▶ [Dataset records]
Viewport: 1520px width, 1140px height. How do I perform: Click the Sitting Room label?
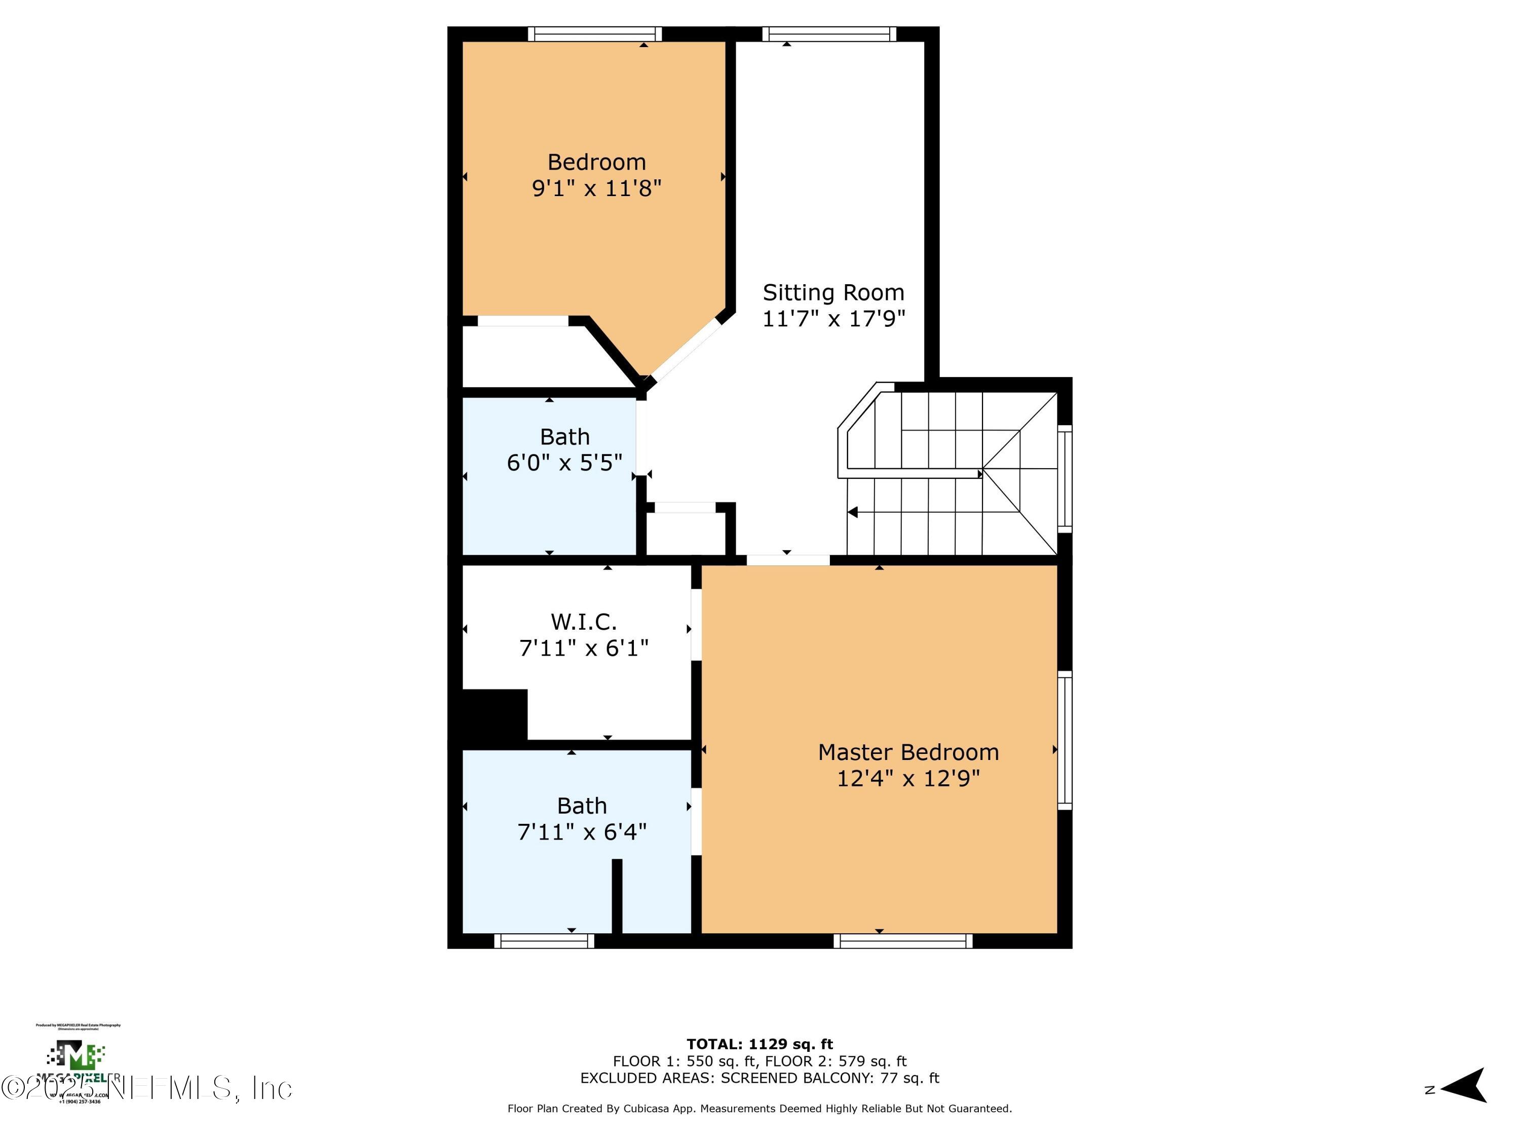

...

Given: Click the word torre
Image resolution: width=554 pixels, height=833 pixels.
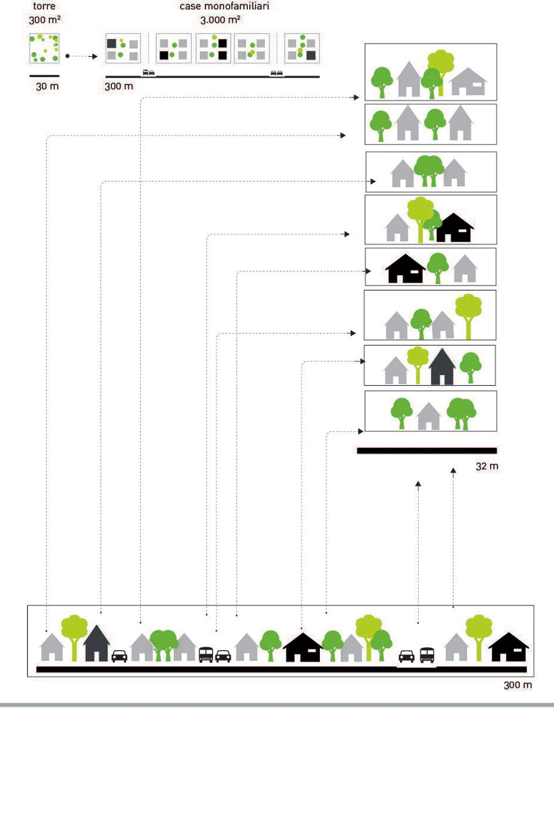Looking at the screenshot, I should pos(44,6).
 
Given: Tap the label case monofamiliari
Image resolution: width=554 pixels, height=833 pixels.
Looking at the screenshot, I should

▶ [What is required] Please pull out every line of the listing above that contains the string "Click", copying each one unchanged.

▶ [Task response]
Viewport: 1520px width, 1140px height. How do I perform: Click the Sitting Room label?
Given: Click the word torre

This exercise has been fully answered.